The first plot shows the frequencies detected.
The original waves are redshifted.
Estimated source parameters for GW150914. We report the median value as well as the range of the 90% credible interval. Masses are measured in the source frame; to convert masses to detector frame, multiply by (1 + z). The source redshift assumes standard cosmology.
Or are the frequencies detected the same as the resonant frequencies of the bars used?
The LIGO detectors, which measured the waves, do not use bar detectors; they use interferometers. Bar detectors have been used for decades, but they have not been sensitive enough to make actual detections. They are necessarily very short, which reduces the effect of a gravitational wave. As you indicate they also have fairly narrow resonant frequencies at which they are most sensitive. Interferometers, on the other hand, can be made 4 kilometers long (like the LIGO detectors), which magnifies the effect of the waves. They are also sensitive over a fairly broad range -- roughly 40Hz to 2000Hz.
As anna v rightly points out, there actually are plenty of references to frequency if you look at the science papers. I work in gravitational-wave astronomy, and decomposing things into frequencies is our bread and butter. There's less coverage of this in the popular press, presumably because the public tunes out talk of frequencies, and pop-sci journalists know where their bread is buttered. But Fourier transforms are really how the analysis gets done.
There are plenty of references made to the frequency. The gravitational waves that were detected swept up in frequency and amplitude from an undetectable level at a few tens of Hz to abut 150 Hz as the black holes merged. This is known as a "chirp".
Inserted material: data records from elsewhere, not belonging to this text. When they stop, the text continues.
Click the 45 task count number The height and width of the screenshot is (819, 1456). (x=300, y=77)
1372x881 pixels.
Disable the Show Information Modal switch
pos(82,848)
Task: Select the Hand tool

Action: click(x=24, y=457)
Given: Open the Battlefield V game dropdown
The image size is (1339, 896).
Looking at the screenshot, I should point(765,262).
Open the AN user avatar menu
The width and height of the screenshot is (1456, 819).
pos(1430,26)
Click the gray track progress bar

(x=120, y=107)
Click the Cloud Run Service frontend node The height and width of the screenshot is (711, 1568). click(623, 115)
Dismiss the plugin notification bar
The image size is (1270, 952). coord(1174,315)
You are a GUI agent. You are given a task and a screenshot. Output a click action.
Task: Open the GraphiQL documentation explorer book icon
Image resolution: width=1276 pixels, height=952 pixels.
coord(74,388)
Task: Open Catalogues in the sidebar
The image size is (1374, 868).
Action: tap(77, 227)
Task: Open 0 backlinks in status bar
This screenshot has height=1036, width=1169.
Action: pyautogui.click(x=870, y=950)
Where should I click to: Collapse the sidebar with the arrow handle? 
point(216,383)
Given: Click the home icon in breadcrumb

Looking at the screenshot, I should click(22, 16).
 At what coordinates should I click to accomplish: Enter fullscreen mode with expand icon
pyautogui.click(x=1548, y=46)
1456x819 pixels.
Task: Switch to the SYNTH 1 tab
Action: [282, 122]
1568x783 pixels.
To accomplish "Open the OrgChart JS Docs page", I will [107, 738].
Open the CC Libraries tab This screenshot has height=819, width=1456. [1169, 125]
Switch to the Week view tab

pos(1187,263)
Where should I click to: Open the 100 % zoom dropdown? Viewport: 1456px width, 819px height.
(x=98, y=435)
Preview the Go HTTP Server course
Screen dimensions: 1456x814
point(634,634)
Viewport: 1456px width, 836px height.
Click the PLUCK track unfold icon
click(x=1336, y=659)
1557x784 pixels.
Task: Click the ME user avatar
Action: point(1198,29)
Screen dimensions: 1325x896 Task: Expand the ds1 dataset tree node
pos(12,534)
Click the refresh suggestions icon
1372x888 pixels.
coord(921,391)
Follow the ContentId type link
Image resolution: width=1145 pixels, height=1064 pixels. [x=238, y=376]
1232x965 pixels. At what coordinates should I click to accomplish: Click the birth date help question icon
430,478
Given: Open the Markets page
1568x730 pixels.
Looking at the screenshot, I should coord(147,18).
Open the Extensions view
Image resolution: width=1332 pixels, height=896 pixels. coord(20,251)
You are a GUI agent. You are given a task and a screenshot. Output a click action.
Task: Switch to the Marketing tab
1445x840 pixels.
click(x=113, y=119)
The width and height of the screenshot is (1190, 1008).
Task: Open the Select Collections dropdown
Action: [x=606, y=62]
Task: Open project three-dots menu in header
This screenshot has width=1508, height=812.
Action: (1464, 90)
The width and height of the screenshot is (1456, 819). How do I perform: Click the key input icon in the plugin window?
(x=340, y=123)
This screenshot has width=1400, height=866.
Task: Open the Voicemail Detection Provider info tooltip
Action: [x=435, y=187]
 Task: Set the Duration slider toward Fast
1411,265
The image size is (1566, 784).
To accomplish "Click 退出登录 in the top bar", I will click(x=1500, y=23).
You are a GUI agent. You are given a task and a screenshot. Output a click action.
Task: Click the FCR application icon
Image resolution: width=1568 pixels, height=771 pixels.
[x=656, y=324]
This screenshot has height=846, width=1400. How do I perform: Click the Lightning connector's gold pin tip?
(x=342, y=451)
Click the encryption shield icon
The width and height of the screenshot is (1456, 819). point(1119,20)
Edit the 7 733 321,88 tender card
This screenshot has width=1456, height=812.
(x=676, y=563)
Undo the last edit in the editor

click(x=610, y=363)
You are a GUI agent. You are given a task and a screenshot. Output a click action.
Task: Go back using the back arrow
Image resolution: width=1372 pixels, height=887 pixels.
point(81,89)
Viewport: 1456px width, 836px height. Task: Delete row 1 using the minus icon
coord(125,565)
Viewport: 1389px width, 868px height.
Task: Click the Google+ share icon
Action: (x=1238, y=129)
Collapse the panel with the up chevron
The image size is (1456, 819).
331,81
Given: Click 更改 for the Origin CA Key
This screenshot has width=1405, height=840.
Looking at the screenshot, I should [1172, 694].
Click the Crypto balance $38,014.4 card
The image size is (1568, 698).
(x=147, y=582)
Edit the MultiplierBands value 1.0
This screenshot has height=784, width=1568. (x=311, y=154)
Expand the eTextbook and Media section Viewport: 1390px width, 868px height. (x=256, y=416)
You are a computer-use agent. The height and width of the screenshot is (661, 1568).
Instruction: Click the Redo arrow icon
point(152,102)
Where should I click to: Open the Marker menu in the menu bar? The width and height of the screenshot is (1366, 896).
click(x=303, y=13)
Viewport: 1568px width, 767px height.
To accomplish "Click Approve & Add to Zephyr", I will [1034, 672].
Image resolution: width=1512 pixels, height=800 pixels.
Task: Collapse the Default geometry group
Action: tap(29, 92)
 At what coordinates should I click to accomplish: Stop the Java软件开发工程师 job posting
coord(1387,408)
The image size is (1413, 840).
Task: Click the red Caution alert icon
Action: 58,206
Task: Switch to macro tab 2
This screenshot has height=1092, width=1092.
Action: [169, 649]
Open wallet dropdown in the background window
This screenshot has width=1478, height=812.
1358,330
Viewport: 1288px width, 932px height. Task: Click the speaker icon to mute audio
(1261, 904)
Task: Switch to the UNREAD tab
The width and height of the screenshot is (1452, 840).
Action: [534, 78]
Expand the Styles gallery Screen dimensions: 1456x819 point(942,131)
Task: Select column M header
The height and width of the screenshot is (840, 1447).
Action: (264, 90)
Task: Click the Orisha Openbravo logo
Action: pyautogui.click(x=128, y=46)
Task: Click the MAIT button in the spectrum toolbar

Gravitational wave sources might have a variety of frequencies. For binary systems, the principle gravitational frequency is twice the orbital frequency.
A more general rule of thumb is that the highest gravitational wave frequencies produced will be at around the reciprocal of the freefall timescale for a system $f_{\rm max} \sim \sqrt{G\rho}$, where $\rho$ is the average density of the system. In the case of the merging black holes here, $\rho$ can be represented as the mass of the black holes divided by a volume defined by their event horizons and $f_{\rm max} \sim 1$ kHz.
As the event horizon radius is proportional to $M$, then $f_{\rm max} \propto M^{-1}$ and so merging events for supermassive black holes are expected to be at much lower frequencies.
For a core collapse supernova - $R \sim 10$ km and $M\sim 1M_{\odot}$ and my simple formula suggests gravitational waves with $f_{\rm max} \sim 5$ kHz.